Les valeurs entre parenthèses signifient les charges atteintes (kg N/d).
Plus d’azote disponible.
Tableau 3
La brève description des installations anammox à l’échelle mondiale en grandeur réelle mises en œuvre par Paquesa.

Grâce à l’expérience des usines anammox établies, le temps de démarrage de l’usine commercialisable est devenu de plus en plus court. Cela pourrait constituer une autre étape importante. Le deuxième réacteur a démarré en 1 an et il a fallu 2 mois pour le démarrage de la première usine asiatique.
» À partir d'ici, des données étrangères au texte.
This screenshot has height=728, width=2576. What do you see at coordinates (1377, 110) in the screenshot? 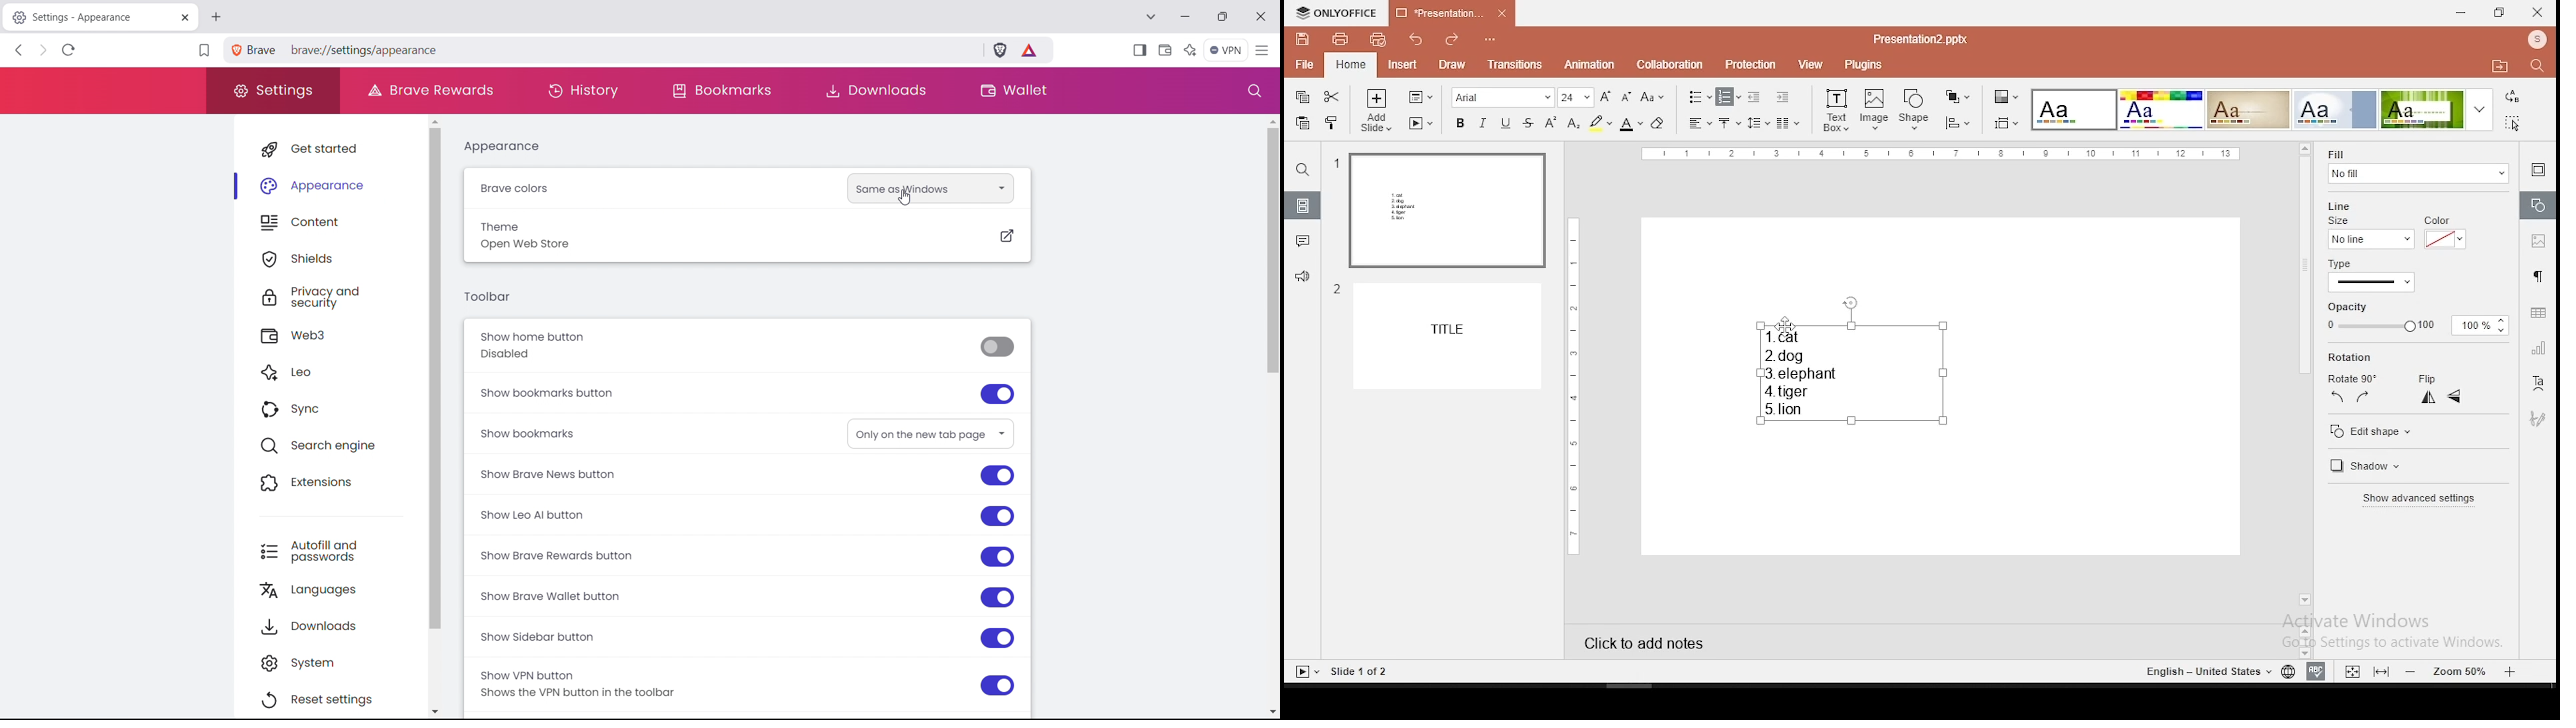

À l’heure actuelle, plus de 30 installations en grandeur réelle sont en service dans le monde, principalement en Autriche, en Chine, au Japon, aux Pays-Bas et aux États-Unis. Tout cela met l’accent sur le fait que le procédé anammox devient une technique commerciale.

7. Conclusion

La découverte du processus vert, l’anammox, apporte des changements révolutionnaires à l’élimination biologique conventionnelle de l’azote. Jouant un rôle important dans le cycle biologique de l’azote, ce processus unique apporte une grande contribution à notre environnement et à notre économie. Le développement de l’anammox a connu plusieurs étapes importantes : la culture en laboratoire sur milieu basal, la mise en œuvre d’un système de réacteur à grande échelle et des applications techniques étendues. Bien que le démarrage d’un réacteur à partir de zéro soit universel, l’inoculation avec des boues anammox hautement enrichies est plus réalisable. Actuellement, au moins 30 systèmes anammox à grande échelle sont opérationnels. Ainsi, l’application du processus anammox offre une alternative attrayante aux systèmes actuels de traitement des eaux usées pour l’élimination de l’ammoniac et de l’azote.

Highlights

Le développement du processus anammox du laboratoire à la commercialisation a été examiné. Trois étapes ont été franchies : le milieu de base, la première usine et les applications étendues. L’ensemencement avec des boues anammox enrichies est plus réalisable que de partir de zéro. Plus de 30 usines anammox à grande échelle sont en service dans le monde. L’anammox devient finalement le choix prioritaire pour le traitement des eaux usées à l’ammonium.

Conflit d’intérêts

Les auteurs déclarent qu’il n’y a pas de conflit d’intérêts.

Remerciements

Les auteurs remercient le soutien de la Fondation nationale des sciences naturelles de Chine (nos. 51108251 et 21177075), du Fonds de bourse de recherche pour les moyens et jeunes scientifiques exceptionnels de la province de Shandong (n° BS2012HZ007), de la Fondation des sciences naturelles pour le jeune chercheur distingué de la province de Shandong (n° JQ201216), de la Fondation d’innovation indépendante de l’Université de Shandong (n° 2012GN001), et du Plan de pionnier du personnel d’outre-mer de Jinan (n° 20110406).